Clinical Applications

Zeiss offers a complete glaucoma package with retinal wellness screening in PanoMap. It includes the combination of Cirrus HD-OCT glaucoma applications and Glaucoma Workplace, an eye care data management software platform that allows physicians to manage glaucoma at all stages.

The ganglion cell analysis (GCA) map feature aids in assessing potential damage to ganglion cells. A promising role for GCA can be found in a recent study that found the measurement floor for GCA thickness to be lower than that of RNFL thickness, allowing for valid measurements in advanced glaucoma.1 The 5-year study examined the performance of Cirrus GPA event analysis of the RNFL thickness map (6 x 6 mm2).

Anterior-segment OCT images can aid glaucoma diagnosis. For example, the iridocorneal angle is made visible.3-5 Advanced age, female gender, and hyperopia have been associated with a narrow iridocorneal angle.6

Benefits to Patients

Patient compliance is one of the first lines of defense when it comes to managing glaucoma progression. With guided progression analysis, GPA and color mapping of areas that have possible and likely thinning are easy to use for patient education, according to Zeiss. With glaucoma, defects in structure often show up before defects in visual fields.

According to the company, PanoMap can aid in identifying structural changes years before the disease affects a patient’s vision. It can also help visualize macular defects, which may trace back to the optic nerve head, as well as defects in the peripapillary region, including portions of the nerve fiber layer that do not reach into the macula. Glaucoma Workplace combines Cirrus structure and Humphrey field analyzer visual function information to aid in tracking glaucoma progression, allowing easy, consistent detection of change in visual function and structure. GP

References

  1. Yu M, Lin C, Weinreb RN, Lai G, Chiu V, Leung CK. Risk of visual field progression in glaucoma patients with progressive retinal nerve fiber layer thinning, a 5-year prospective study. Ophthalmology. 2016;123:1201-1210.
  2. Bowd C, Zangwill LM, Weinreb RN, Medeiros FA, Belghith A. Estimating optical coherence tomography structural measurement floors to improve detection of progression in advanced glaucoma. Am J Ophthalmol. 2017;175:37-44.
  3. Tay EL, Yong VK, Lim BA, Sia S, Wong EP, Yip LW. Agreement of angle closure assessments between gonioscopy, anterior segment optical coherence tomography and spectral domain optical coherence tomography. Int J Ophthalmol. 2015;8(2):342-346.
  4. Hu CX, Mantravadi A, Zangalli C, et al.

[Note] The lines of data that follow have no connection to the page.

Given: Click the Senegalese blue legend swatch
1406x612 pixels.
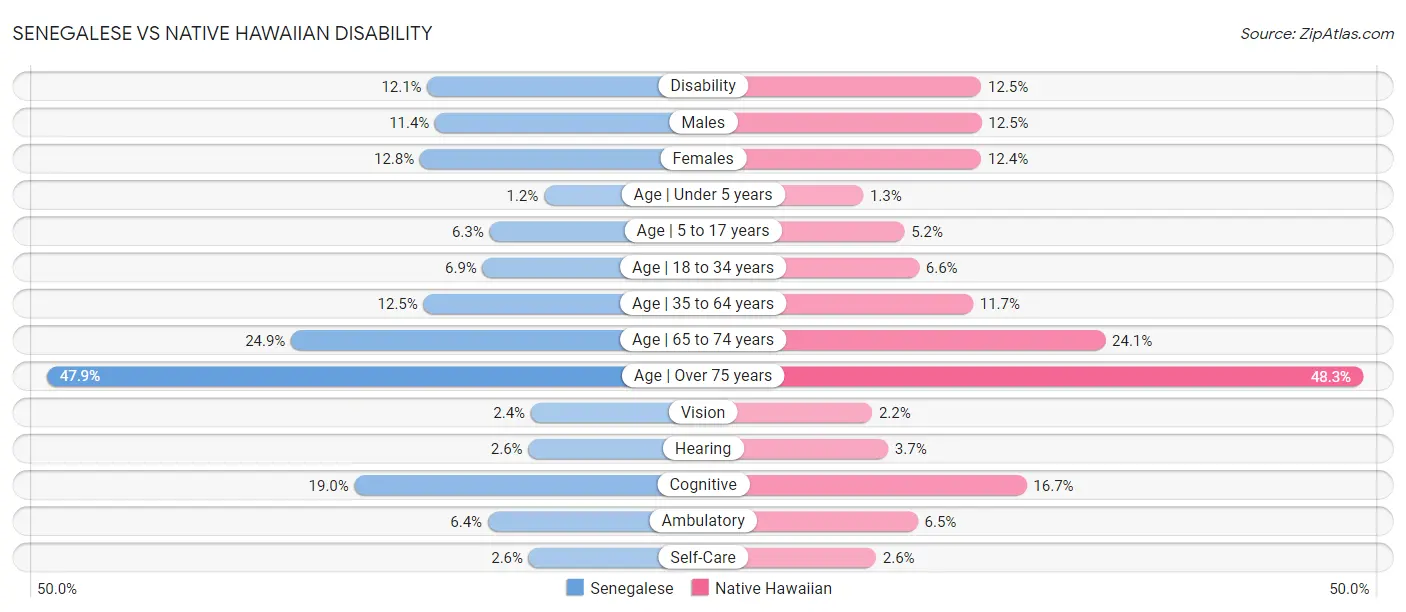Looking at the screenshot, I should tap(575, 588).
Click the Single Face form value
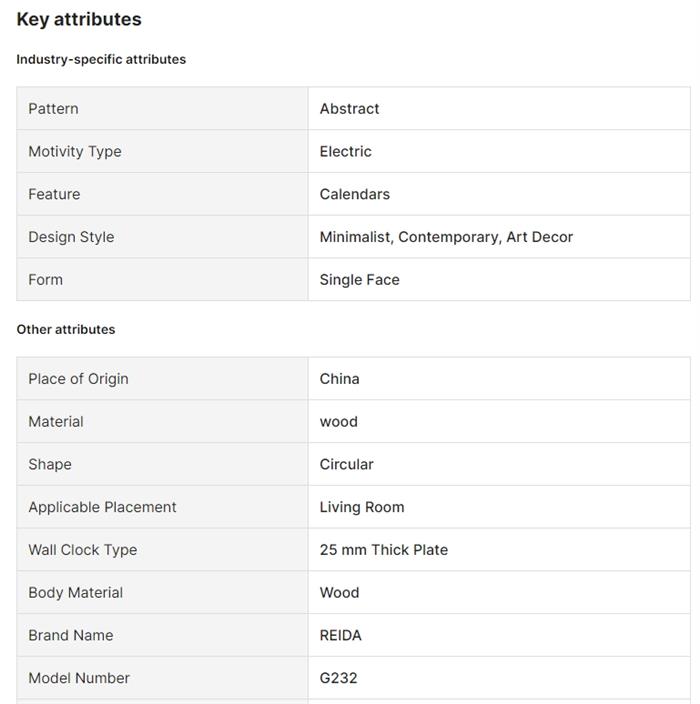 coord(359,280)
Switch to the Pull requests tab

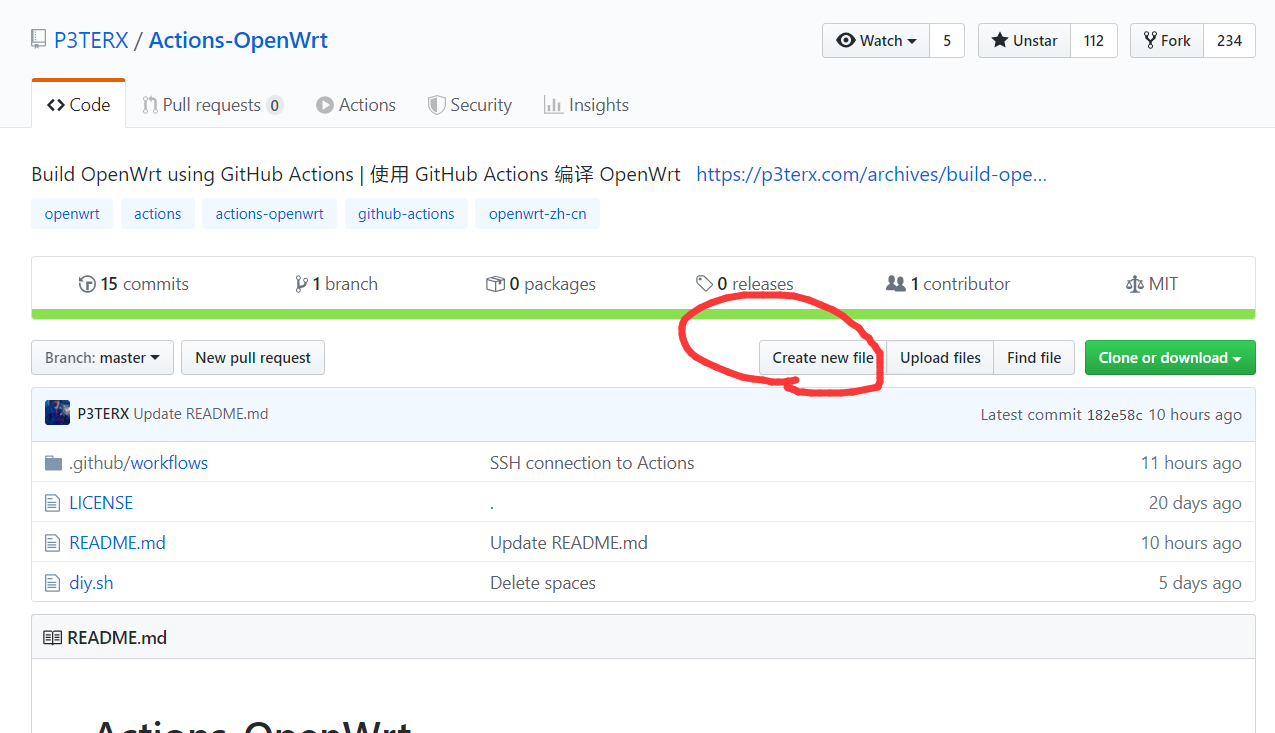(x=211, y=105)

Comparing gonioscopy with visante and CIRRUS optical coherence tomography for anterior chamber angle assessment in glaucoma patients. J Glaucoma. 2016;25(2):177-183.
  5. Quek DT, Narayanaswamy AK, Tun TA, et al. Comparison of two spectral domain optical coherence tomography devices for angle-closure assessment. Invest Ophthalmol Vis Sci. 2012;53(9):5131-5136.
  6. Rufer F, Schroder A, Klettner A, Frimpong-Boateng A, Roider JB, Erb C. Anterior chamber depth and iridocorneal angle in healthy white subjects: effects of age, gender and refraction. Acta Ophthalmol. 2010;88(8):885-890.